__Saved entries__.

┏━━

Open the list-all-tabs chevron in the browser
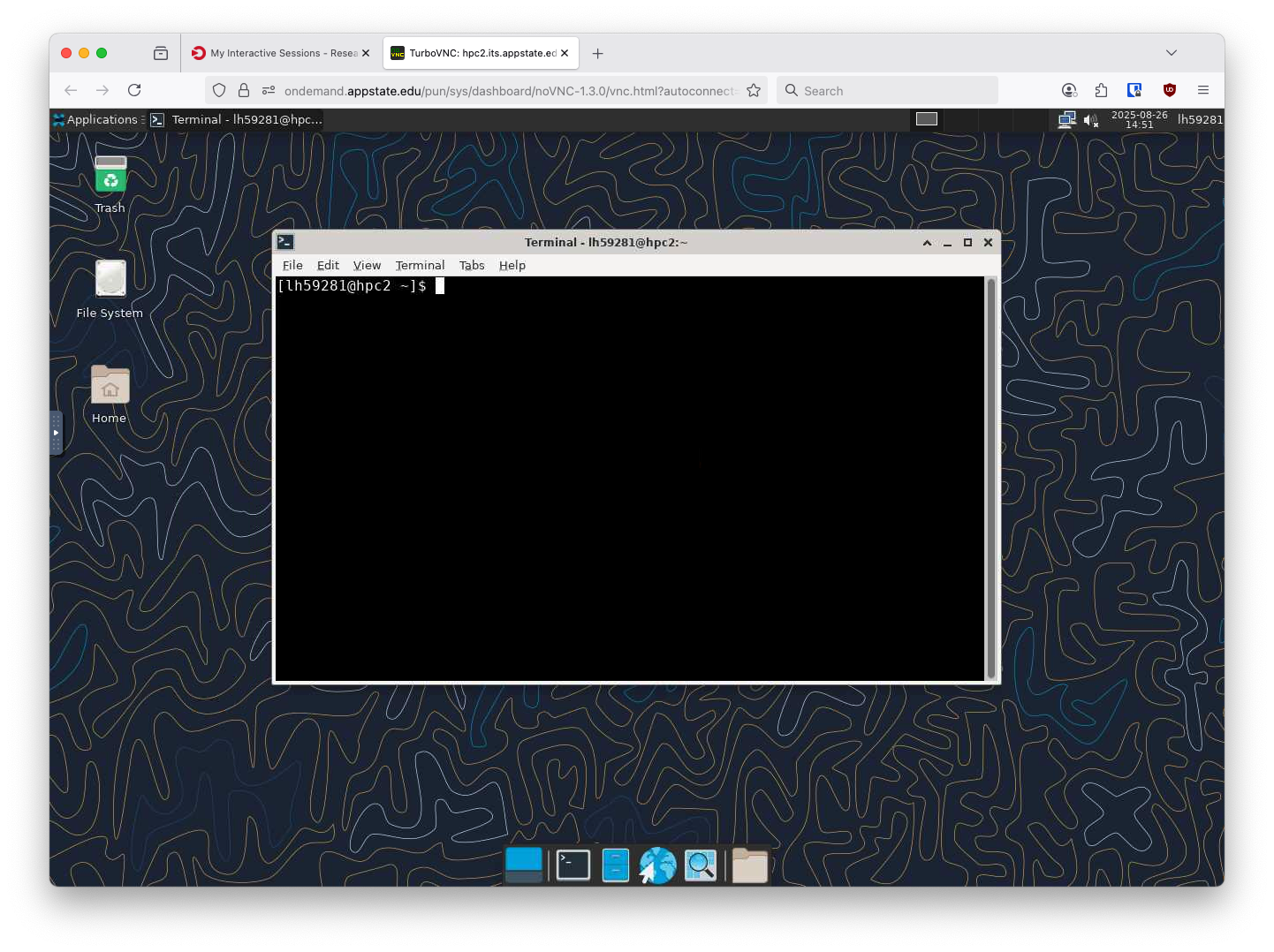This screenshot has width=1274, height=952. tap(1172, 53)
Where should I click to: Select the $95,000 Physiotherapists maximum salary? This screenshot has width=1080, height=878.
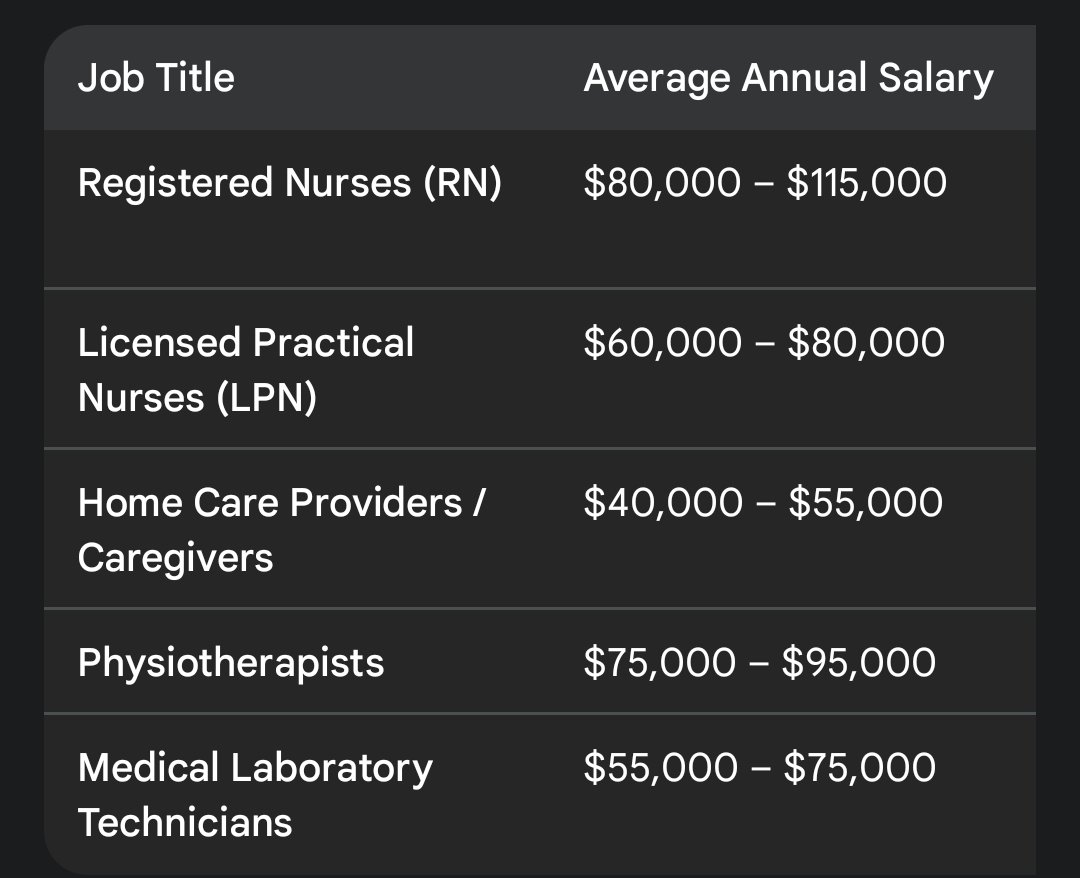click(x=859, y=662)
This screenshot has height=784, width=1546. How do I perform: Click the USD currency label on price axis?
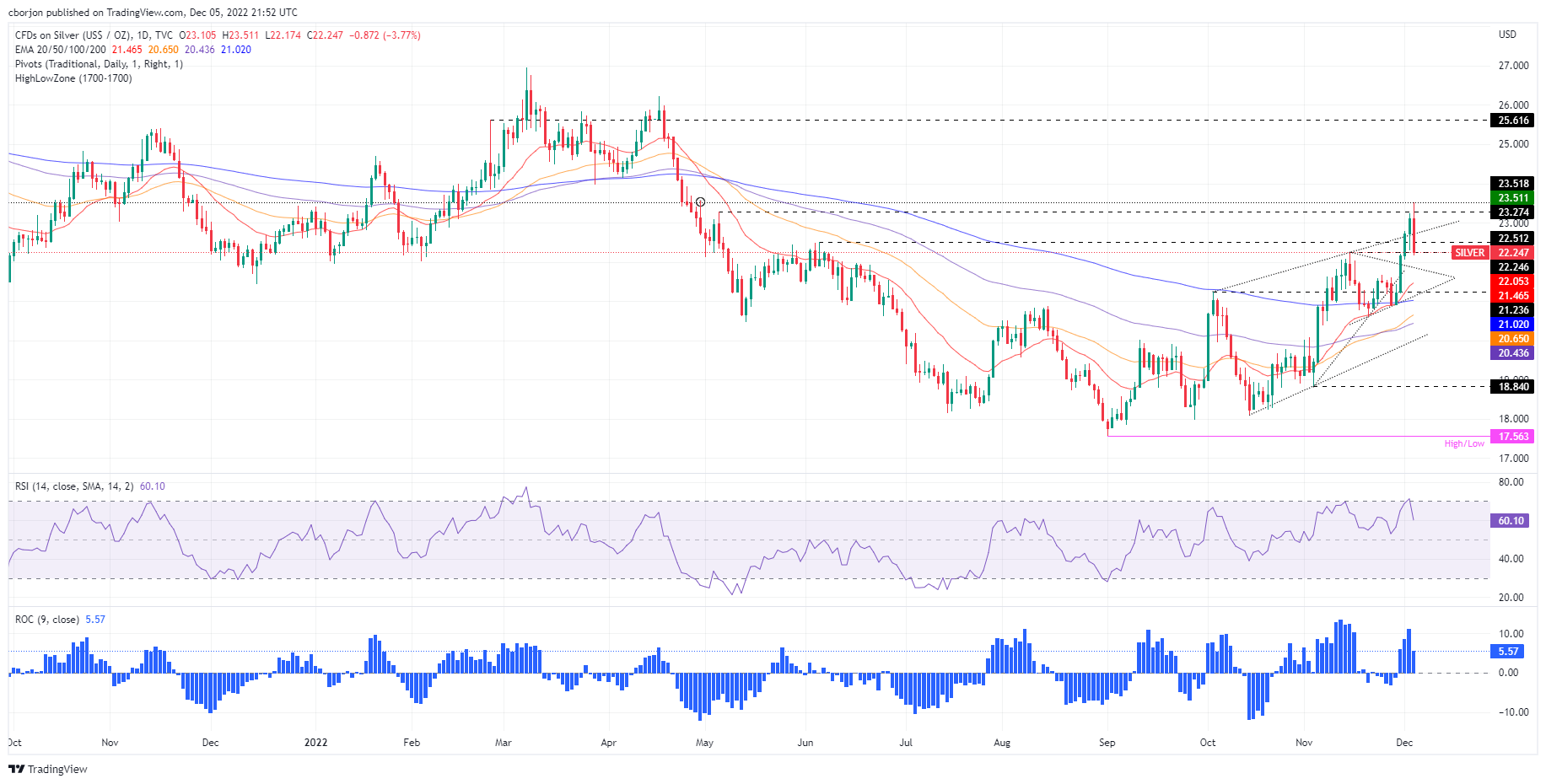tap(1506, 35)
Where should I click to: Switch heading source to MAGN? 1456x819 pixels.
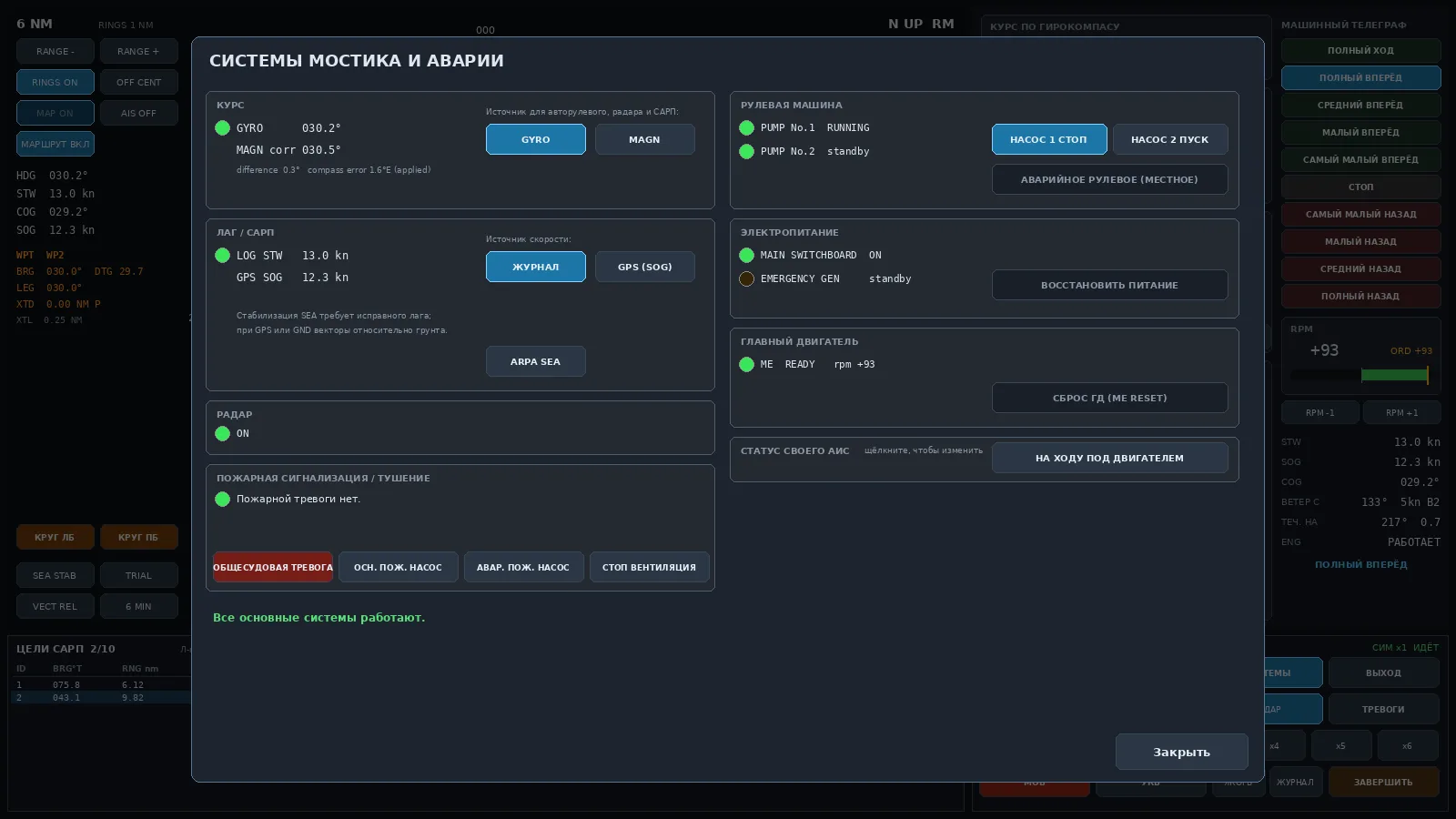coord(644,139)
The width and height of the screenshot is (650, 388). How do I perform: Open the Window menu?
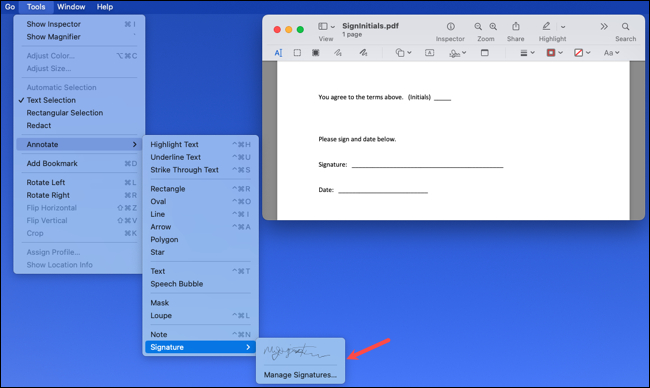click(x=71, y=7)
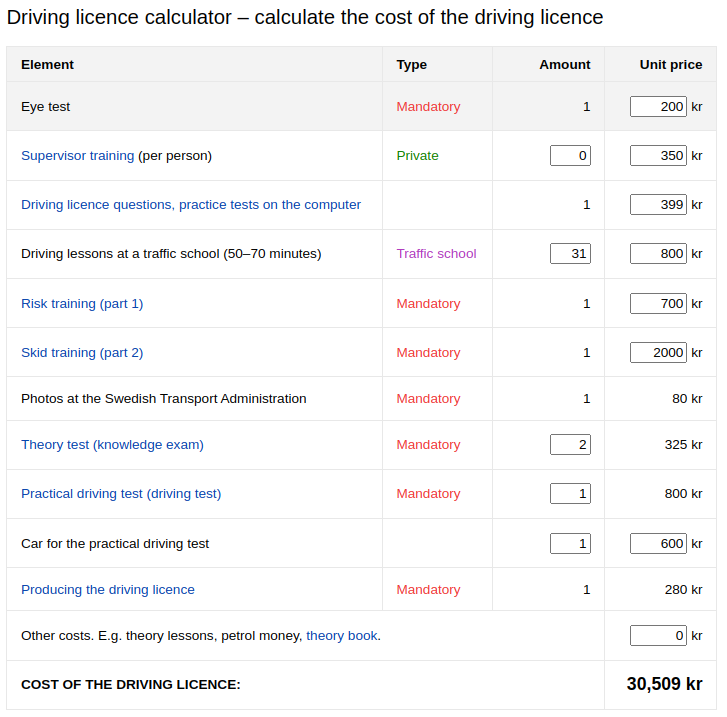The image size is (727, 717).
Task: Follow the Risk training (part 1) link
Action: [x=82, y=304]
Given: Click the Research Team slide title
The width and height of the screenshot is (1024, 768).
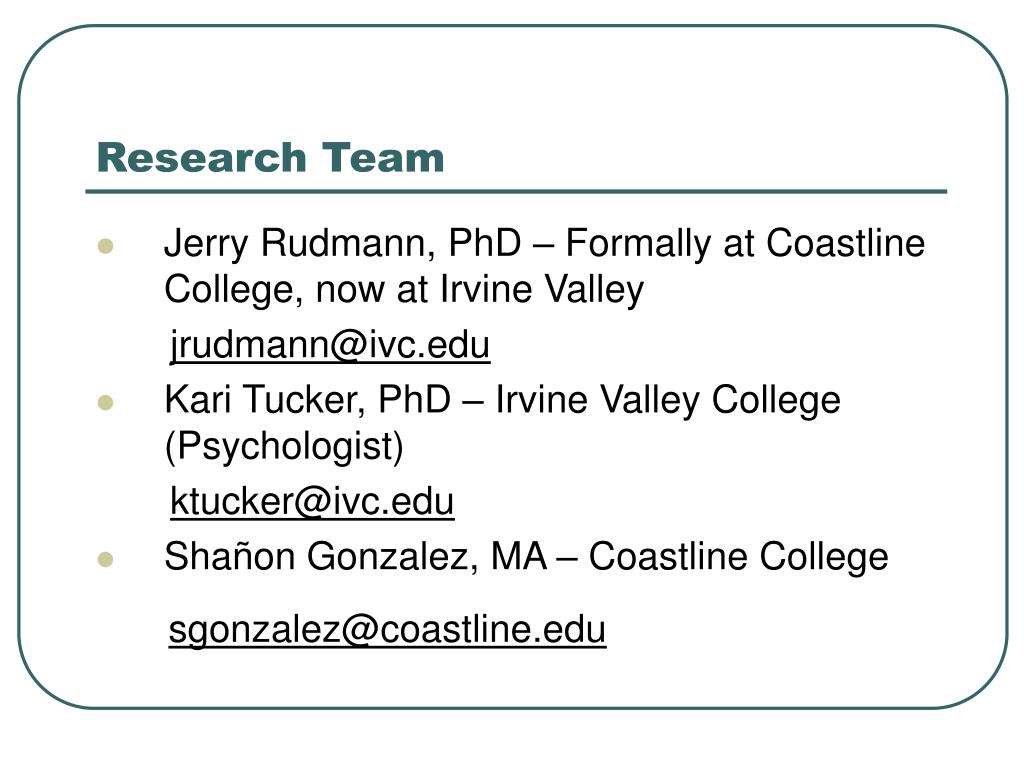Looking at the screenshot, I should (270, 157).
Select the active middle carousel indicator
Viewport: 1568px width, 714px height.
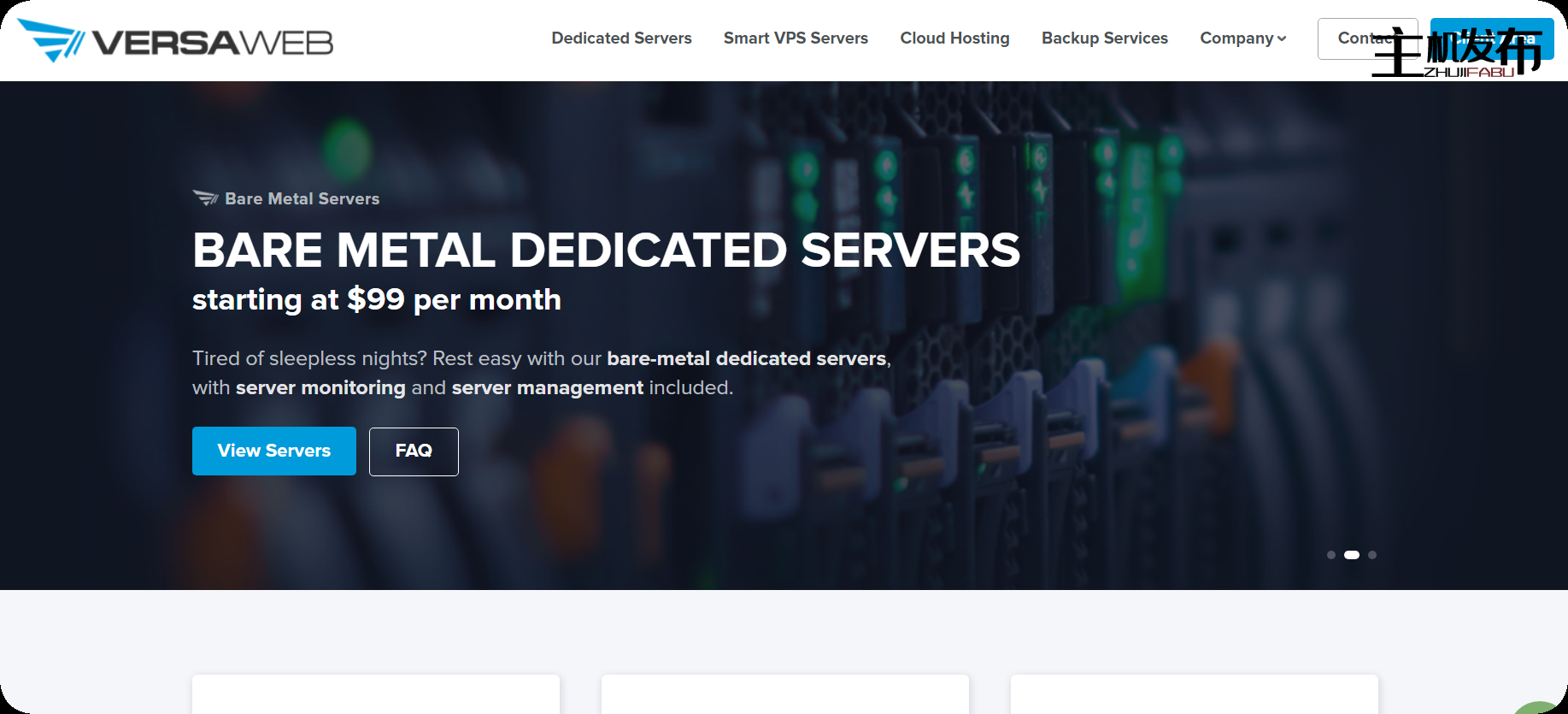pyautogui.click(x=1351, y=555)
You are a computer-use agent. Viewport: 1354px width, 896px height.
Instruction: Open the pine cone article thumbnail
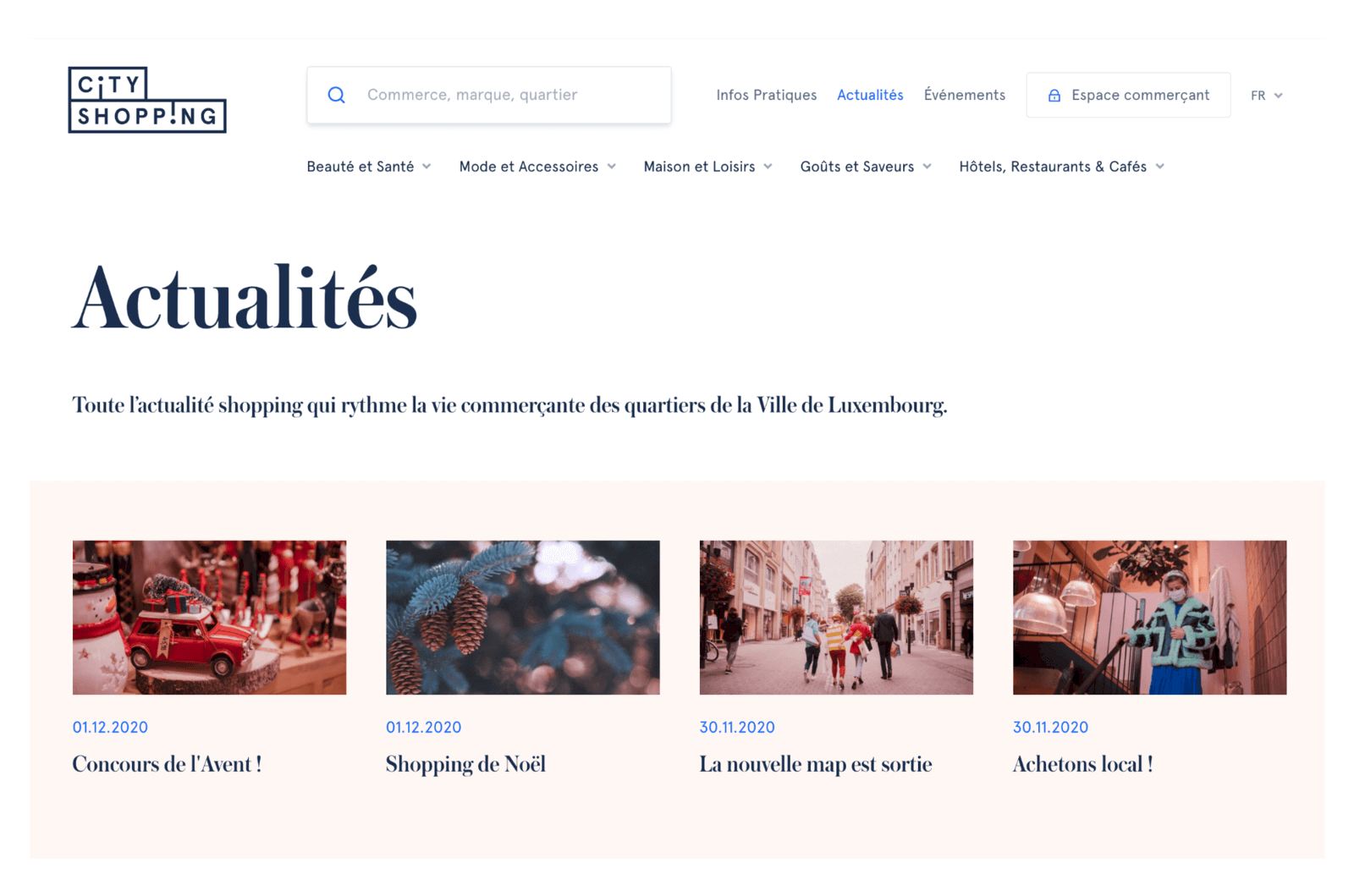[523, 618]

┗━━

__TASK DETAILS__.
Reproduce every line of the saved entries above word for word, leaving out the pictures.

__RESULT FOR THIS TASK__.
Open the list-all-tabs chevron in the browser
This screenshot has width=1274, height=952. tap(1172, 53)
Where should I click to: Select the $95,000 Physiotherapists maximum salary? This screenshot has width=1080, height=878.
click(x=859, y=662)
This screenshot has height=784, width=1546. How do I perform: Click the USD currency label on price axis?
tap(1506, 35)
Where should I click to: Switch heading source to MAGN? 1456x819 pixels.
coord(644,139)
The width and height of the screenshot is (650, 388). How do I perform: Open the Window menu?
click(x=71, y=7)
The image size is (727, 717).
Task: Follow the Risk training (part 1) link
Action: [x=82, y=304]
Given: Click the Research Team slide title
The width and height of the screenshot is (1024, 768).
Looking at the screenshot, I should (270, 157).
Select the active middle carousel indicator
Viewport: 1568px width, 714px height.
pyautogui.click(x=1351, y=555)
You are a computer-use agent. Viewport: 1354px width, 896px height.
Instruction: Open the pine cone article thumbnail
[523, 618]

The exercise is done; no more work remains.